Would you print the records below from the first line through the line containing "You are a computer-use", skipping the pictures?

*** Opening of Supplied material ***

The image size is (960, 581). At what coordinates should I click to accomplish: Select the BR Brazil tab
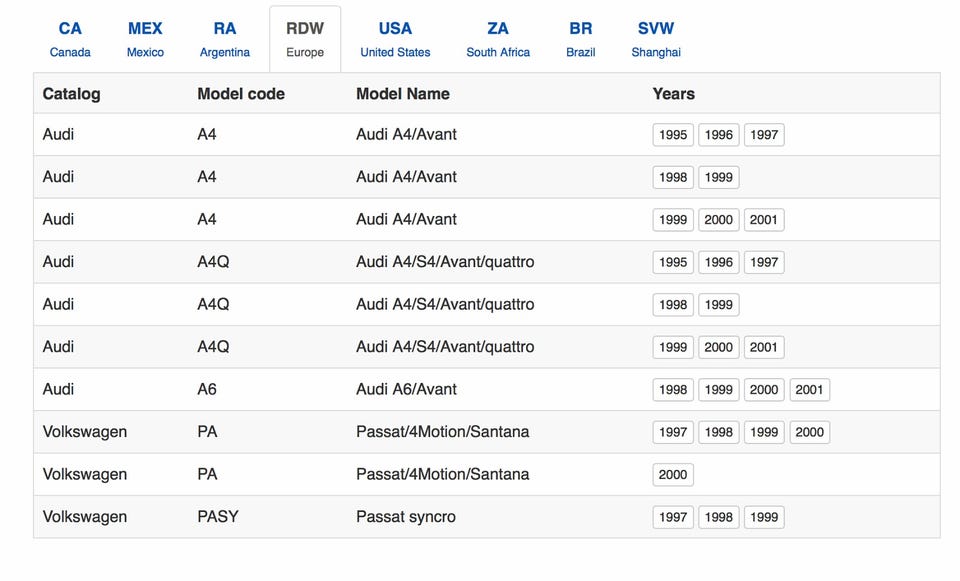click(x=580, y=39)
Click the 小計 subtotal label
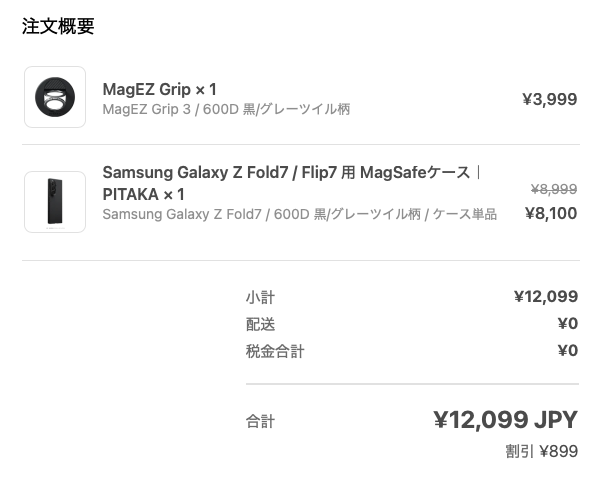The height and width of the screenshot is (480, 606). click(x=260, y=297)
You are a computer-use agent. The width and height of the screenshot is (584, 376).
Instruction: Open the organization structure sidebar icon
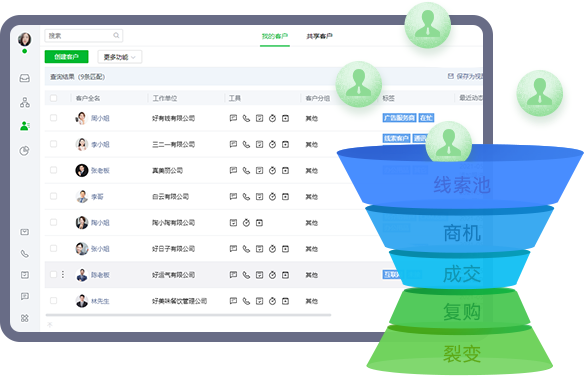pos(25,102)
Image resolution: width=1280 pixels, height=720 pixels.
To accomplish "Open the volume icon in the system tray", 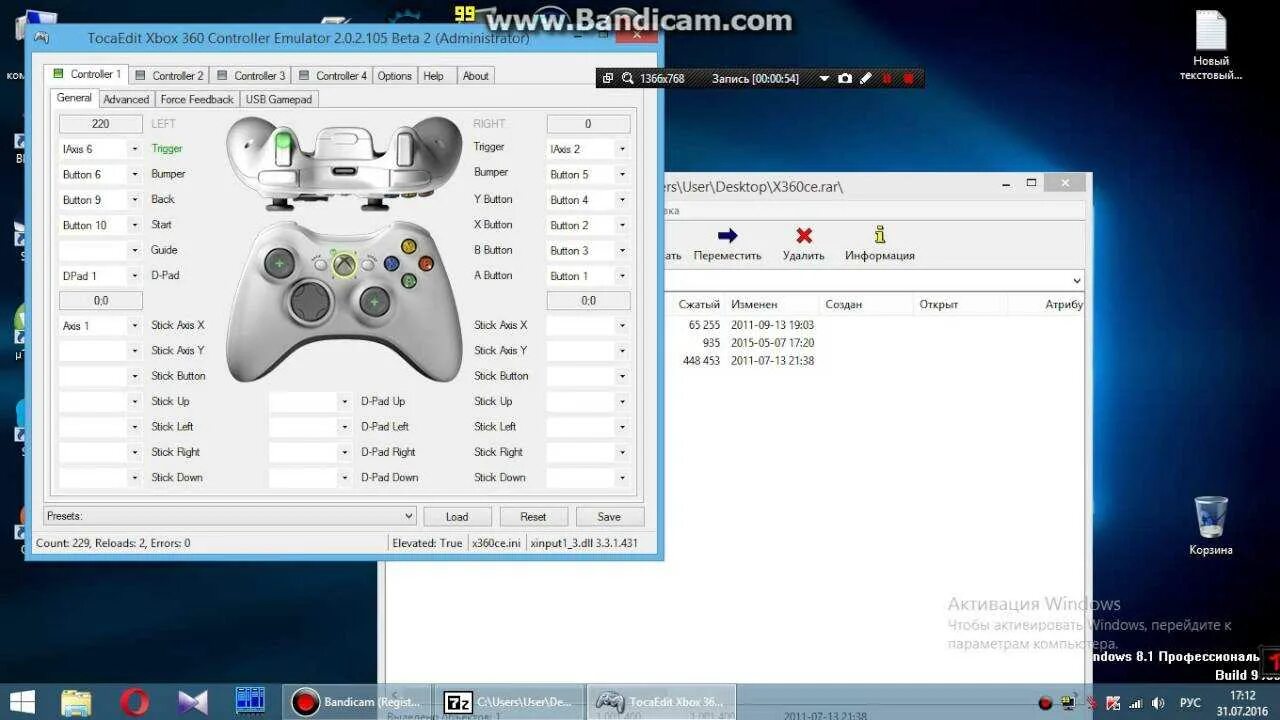I will (x=1157, y=702).
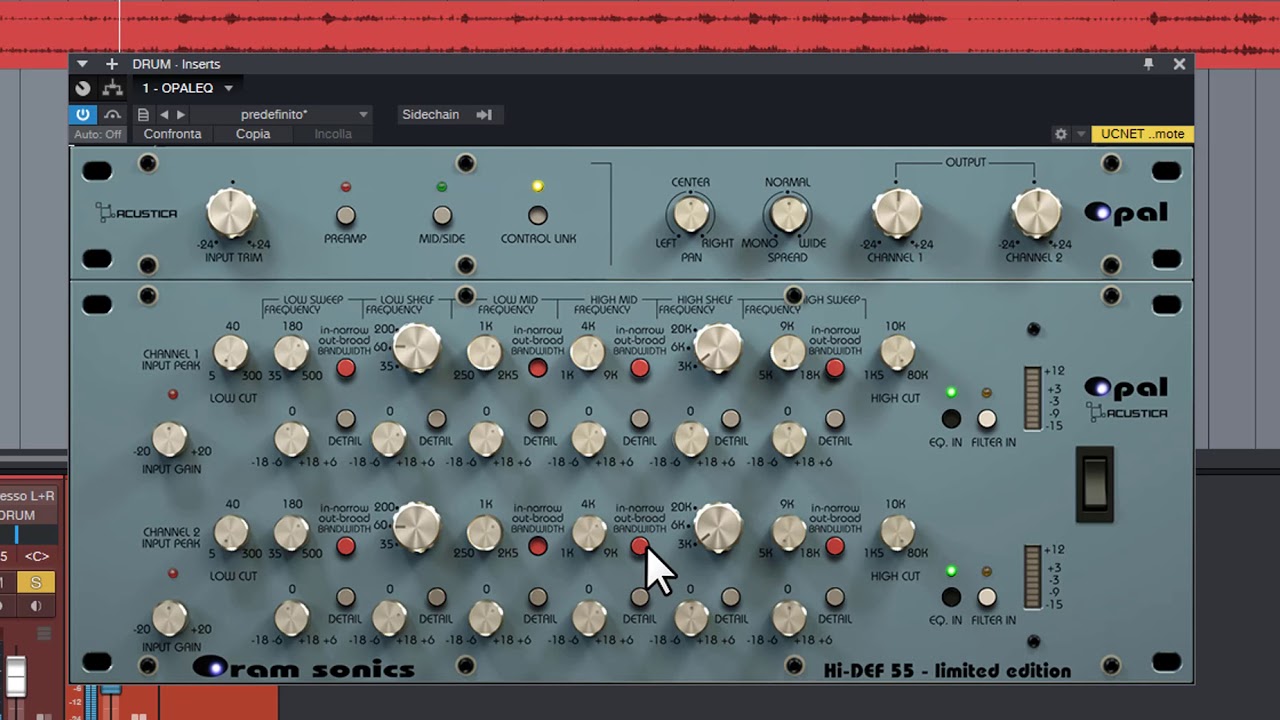Open the preset file icon menu
The width and height of the screenshot is (1280, 720).
tap(143, 115)
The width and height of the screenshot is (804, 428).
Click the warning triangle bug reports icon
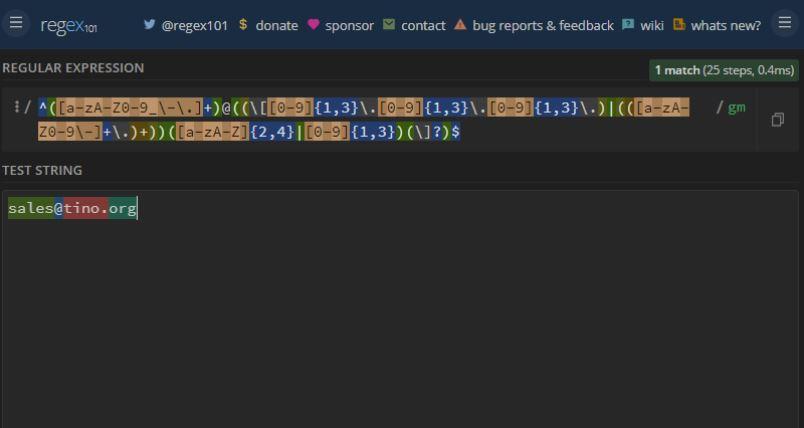(x=460, y=24)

*** Close of Supplied material ***

* Written answer
The image size is (960, 581). At what coordinates should I click to accomplish: Select the BR Brazil tab
click(x=580, y=39)
Click the 小計 subtotal label
The height and width of the screenshot is (480, 606). click(x=260, y=297)
You are a computer-use agent. The width and height of the screenshot is (584, 376).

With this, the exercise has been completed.